Further evolution on the design is evident in Spikor’s first minicomic appearance, Spikor Strikes. You can see that other than losing his tail and shortening the character’s snout, Spikor (in this comic) is a recolored version of Roger Sweet’s original concept art. You can see that especially in the specific shape of his central chest piece and collar and in his mace weapon.
Interestingly Spikor holds his trident weapon, which he also did in some versions of the Filmation cartoon. On the toy, the trident is a part of his hand, like a pirate’s hook. It’s not totally clear what the original intention was from Roger Sweet’s artwork.

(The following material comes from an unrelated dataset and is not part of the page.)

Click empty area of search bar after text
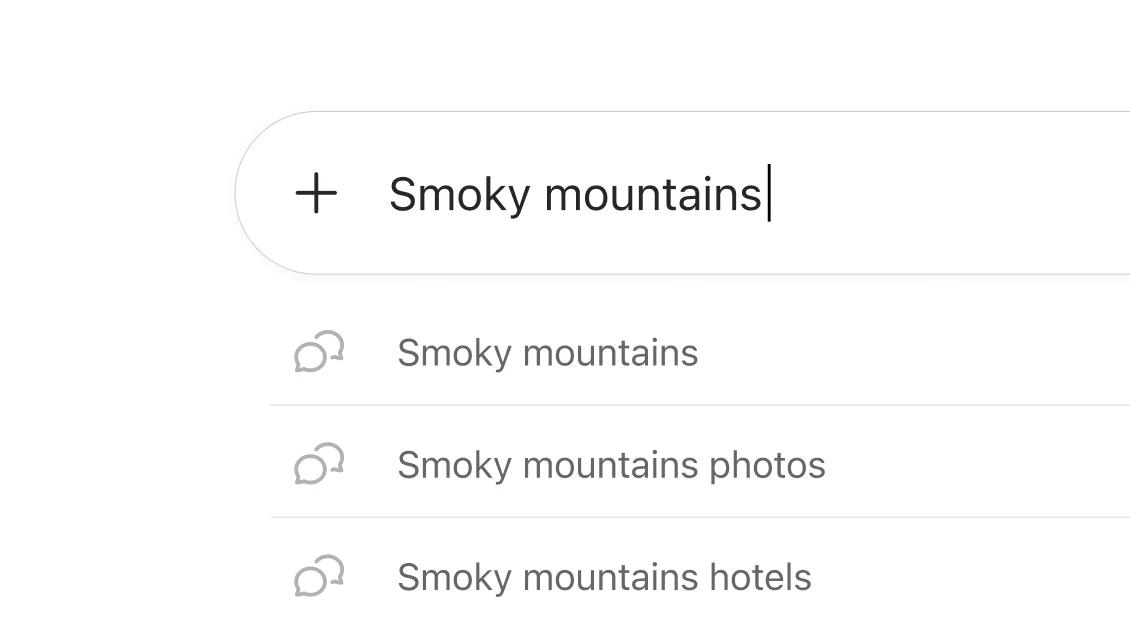Viewport: 1130px width, 634px height. pos(950,193)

It looks like a part of his arm, but it could have been something he was holding, with some kind of hand guard design blocking the view of Spikor’s left hand. If that wasn’t the case, then perhaps the source material was misinterpreted.
Spikor was trademarked on September 10, 1984. The final toy design has a less prominent design on the front of the chest piece. Because of the way it’s designed, his torso spikes look like armor and not a part of his actual body. But his head is the same color and has the same kinds of spikes. so it’s difficult to suss out what’s going on there. Spikor was given a much spikier mace, and his trident was fused to his straightened left arm, to allow for its telescoping action feature.

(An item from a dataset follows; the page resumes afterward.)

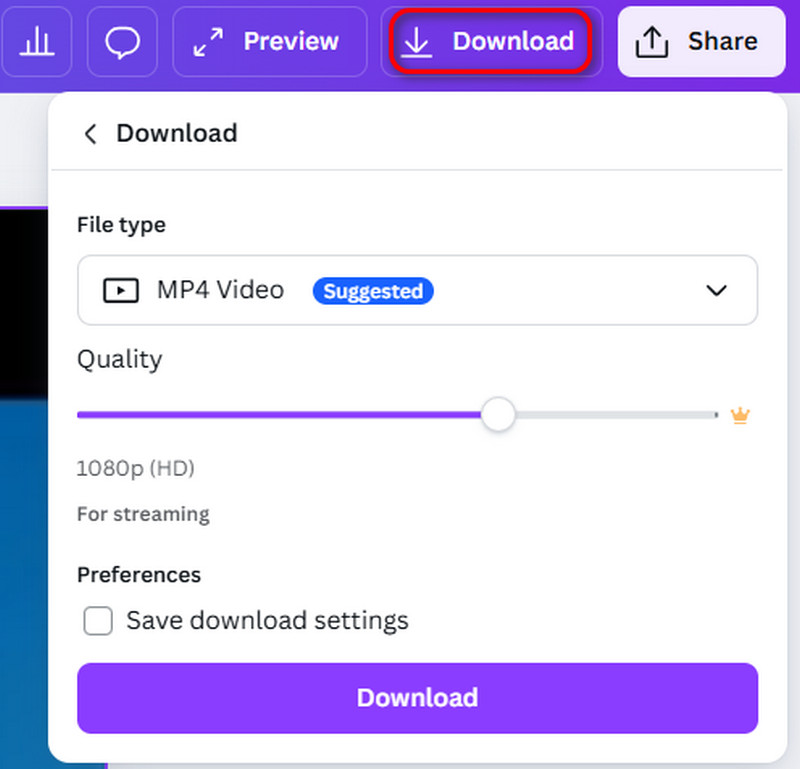This screenshot has height=769, width=800.
Task: Click the expand arrows on the Preview button
Action: point(210,42)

Interestingly, the figure used in the commercial had red “glove” painted on its right hand:
It’s a mystery to me why Spikor’s trident’s tines end in balls. Surely they could have been shaped like spikes, but rounded off at the ends to satisfy safety requirements, like all the other spikes on his body and mace. Having balls at the end makes it look like Spikor is very concerned about accidentally poking someone’s eye out.
Spikor very easily could have reused the right arm from He-Man (he does have He-Man’s legs, and in some version the legs from Thunder Punch He-Man), but Mattel opted to give him a unique bracer with pyramid-shaped designs in the center.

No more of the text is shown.